The DPI platform always has destination ports: to the Subscriber – the port is connected to the data network and to the Internet – the port is connected to the border router.
Thus, traffic from/to the Subscriber must pass through the platform, this is called symmetric enabling. This mode provides full functional use of the platform. But it is possible for the platform to work in “asymmetric” mode or “mirroring”.
The component is responsible for the interaction of the platform with the AAA server of the telecom operator via the RADIUS protocol. (AAA – Authentication, Authorization, Accounting). Used when BRAS/BNG features are enabled on the DPI Platform.
The DPI and PCRF components communicate with each other using an internal communication protocol via the TCP/IP stack. PCRF can be hosted either on a separate physical or virtual server or run on the same server along with DPI.
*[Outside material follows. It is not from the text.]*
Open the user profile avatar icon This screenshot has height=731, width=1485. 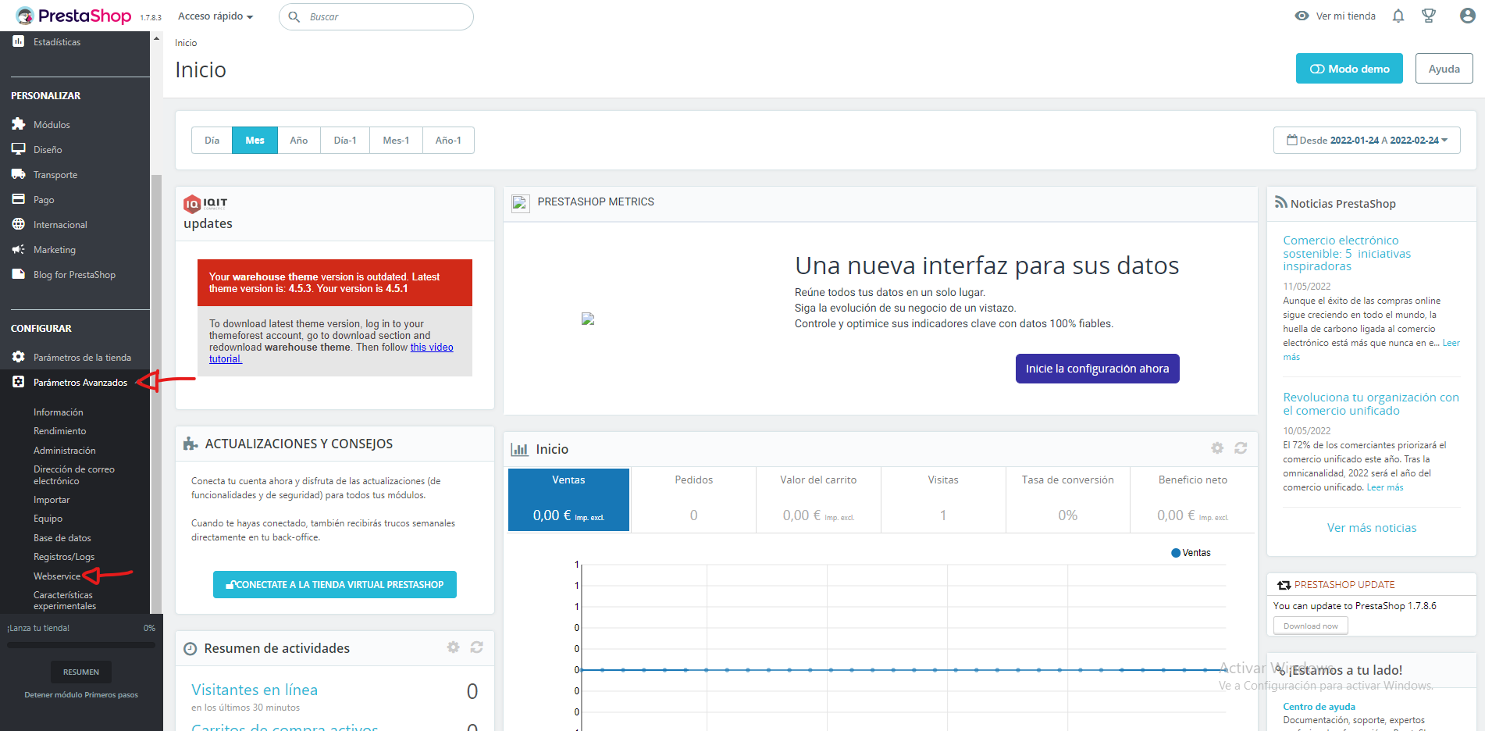pyautogui.click(x=1467, y=16)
If multiple DPIs are used, the 1xPCRF: NxDPI scheme is used.
DPI (fastDPI) is the main component that the platform as a whole cannot function without. DPI provides analysis and processing of traffic passing through the platform, application of various services to traffic, and its management.
The main functional tasks of DPI:
- Application of rate policies to all traffic or individually per subscriber
- Application of platform services (CG-NAT, Allow list, Blocked Sites Filter, etc.)
- Formation of traffic information export in various formats (NetFlow, IPFIX-clickstream, IPFIX-nat, IPFIX-flow, etc.)
- BRAS functions (IPoE, PPPoE, DHCP L2)
* Optional – this option can be added to the main License with additional payment.
- The router announces a route (BGP, OSPF) to the NAT Pool at the time it is created.
- For subscribers with public addresses, the announcement is made after the subscriber has been authorized.
- The user makes the request via PPP (PAP, CHAP, MS-CHAPv2).
- SSG processes the request and forms an Access-Request to the Radius server via PCRF.
Acct-Session-Id = “001122334455667788”
User-Name = “login04”
User-Password = “password”
Calling-Station-Id = “84:16:f9:05:8b:12”
NAS-Port-Type = 5 (Virtual)
NAS-Port = 0
NAS-Port-Id = “321/654”
NAS-IP-Address = “220.127.116.11”
VasExperts-Service-Type = 3
- Radius generates an Access-Accept response specifying the name of the DHCP server pool from which the private IP address will be assigned.
Session-Timeout = 86400
User-Name = “login04”
Framed-Pool = default
VasExperts-Policing-Profile = “rate_50mbits”
VasExperts-Service-Profile = “11:CG-NAT_pool_001”
- The PCRF server makes a DHCP Request to the DHCP server and receives the parameters for a specific subscriber.
- The login that was received from Radius and the IP address that was received from the DHCP server are bound together. Policing and service data from Radius are applied to login.
- A response is generated from SSG to the user that the PPPoE connection has been successfully established.
SSG provides analysis and processing of traffic that passes through the platform, applying traffic policing and management. Through a combination of DPI technology, software BRAS/BNG, and CG-NAT it resolves most of the ISP’s challenges.
The DHCP server is responsible for issuing private addresses to subscribers. Any CentOS-compatible implementation can be used. The current implementation uses the Kea DHCP server.
A software router is a component that announces and receives routes via OSPF, BGP, and other dynamic routing protocols supported by the router daemon. The current implementation uses BIRD.
PCRF provides the platform interaction with the operator’s AAA-server via the RADIUS protocol (AAA — Authentication, Authorization, Accounting).
QoE Stor is a set of applications for collecting and storing traffic information from SSG.
There are three options for implementation:
- purchase a standard x86 server from any manufacturer
- use the equipment you already have
- deploy BNG as a virtual system (VNF component on eSXI, KVM, Hyper-V server).